Columbus Dispatch...
Redistricting
contest all set for your
ideas
Organizers hope exercise helps find a
viable solution
By Ben Geier
Wednesday,
July 20, 2011
Think
you could do a better job than
politicians at drawing legislative and congressional districts? Your
chance is
now.
The
League of Women Voters of Ohio,
the Midwest Democracy Network and Ohio Citizen Action kicked off a
competition
yesterday to allow Ohioans to create their own new maps for the Ohio
House and
Senate, and the U.S. House of Representatives.
“We
are here today to launch a
campaign that has the potential to change the way redistricting is done
in Ohio
and throughout the country,” said Jim Slagle of the Ohio Campaign for
Accountable Redistricting.
Each
map submitted will be given a
grade based on four factors - preserving county boundaries,
compactness,
competitiveness and representational fairness.
Ann
Henkener of the League of Women
Voters of Ohio said that based on these categories, the current map for
congressional districts would receive a failing grade.
The
contest has $5,000 available in
cash prizes.
At
a news conference yesterday,
experts and advocates talked about how important redistricting is to
all
citizens.
Meg
Flack, the president of the League
of Women Voters of Ohio, said redistricting “affects every issue” and
“representative democracy as we know it depends on (redistricting).”
Dan
Tokaji, a law professor and
election-law expert at Ohio State University, said that, unlike people
in his
profession, many voters aren’t in the know about redistricting.

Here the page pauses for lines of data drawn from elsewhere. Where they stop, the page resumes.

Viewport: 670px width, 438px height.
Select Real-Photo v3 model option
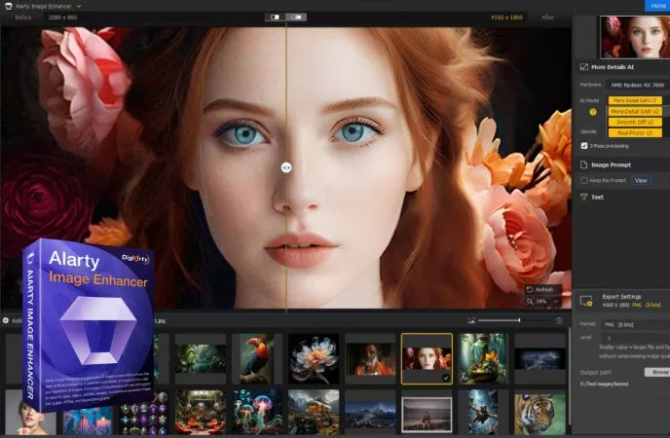tap(635, 132)
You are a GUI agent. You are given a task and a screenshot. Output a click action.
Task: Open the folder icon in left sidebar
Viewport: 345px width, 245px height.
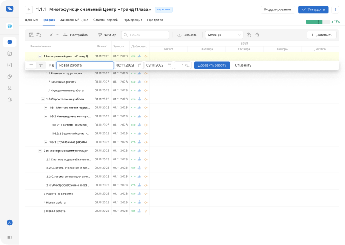(x=9, y=53)
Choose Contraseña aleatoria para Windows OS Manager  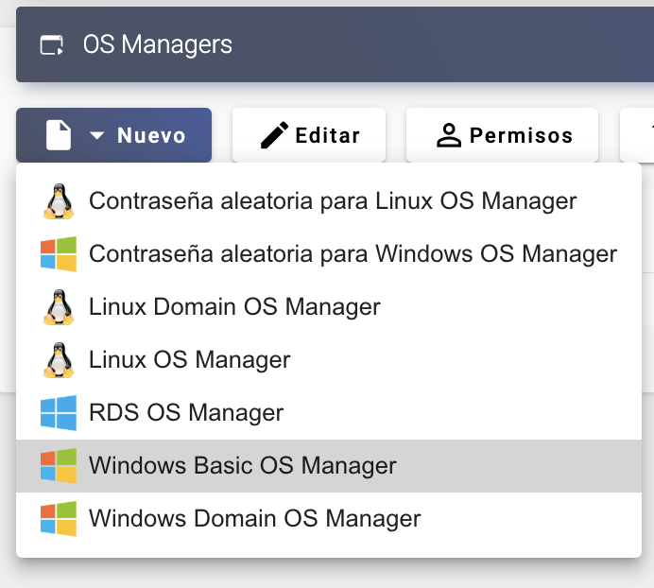[353, 254]
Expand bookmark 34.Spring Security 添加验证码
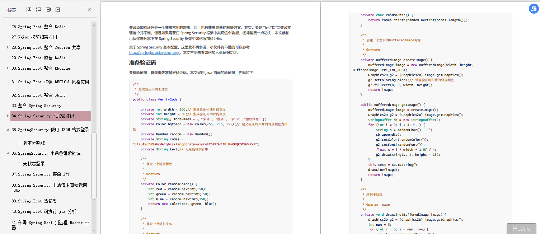540x234 pixels. [x=8, y=116]
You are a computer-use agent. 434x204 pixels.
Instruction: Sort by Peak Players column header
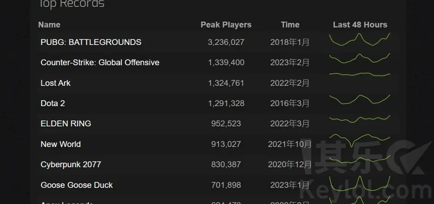coord(226,25)
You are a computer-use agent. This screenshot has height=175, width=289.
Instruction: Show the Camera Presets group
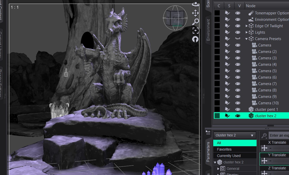(238, 39)

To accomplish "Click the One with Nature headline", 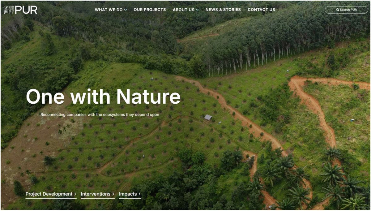I will tap(103, 97).
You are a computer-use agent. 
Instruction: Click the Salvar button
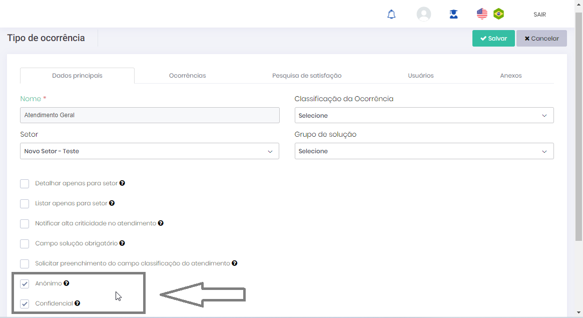pos(493,39)
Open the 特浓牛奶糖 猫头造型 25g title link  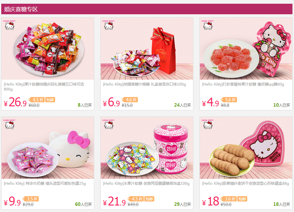pos(45,183)
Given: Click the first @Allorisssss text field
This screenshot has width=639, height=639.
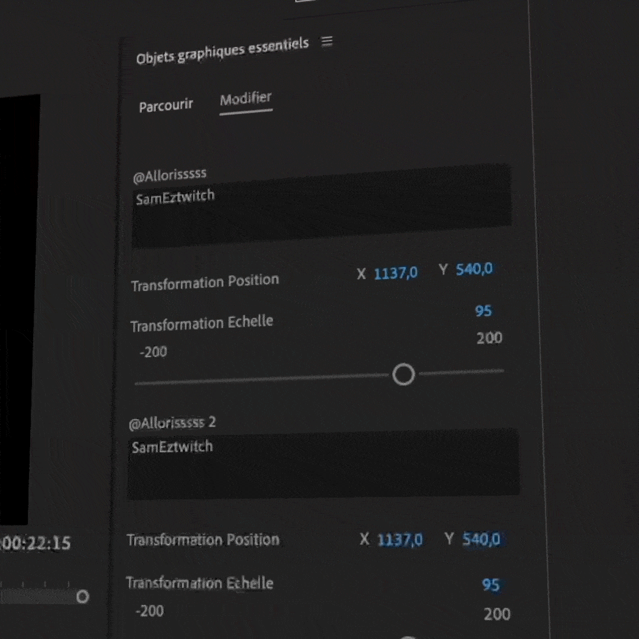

This
contest,
he said, is their chance to get involved and for “the people to take
back the
reins of power, whatever their political beliefs.”
In
Ohio, two different groups are
responsible for redistricting. The Ohio Apportionment Board draws the
districts
for both houses of the Ohio legislature. This committee consists of
Gov. John
Kasich, state Auditor Dave Yost, Secretary of State Jon Husted and one
Democrat
and one Republican appointed by the leaders of the state legislature.
The
U.S. congressional districts,
though, are drawn by the state legislature. Ohio is losing two seats in
Congress. The House and Senate committees will begin a series of
hearings on
this process today, holding one this morning starting at 9 in the
Statehouse’s
Senate Finance Committee hearing room, and one this afternoon starting
at 3 in
the campus center on the Ohio State University branch campus in
Zanesville.
Three more will be held over the next two weeks.
The
contest is completely independent
of the official redistricting process, and lawmakers are under no
obligation to
take the suggestions. Slagle, though, said that the input of citizens
should be
taken seriously.
Matt
McClellan, a spokesman for Husted,
said the secretary of state’s office is “for an open and transparent
process.”
The
contest is open until Aug. 21 for
state legislative plans and Sept. 11 for U.S. congressional plans. The
contest’s website is www.drawthelineohio.org.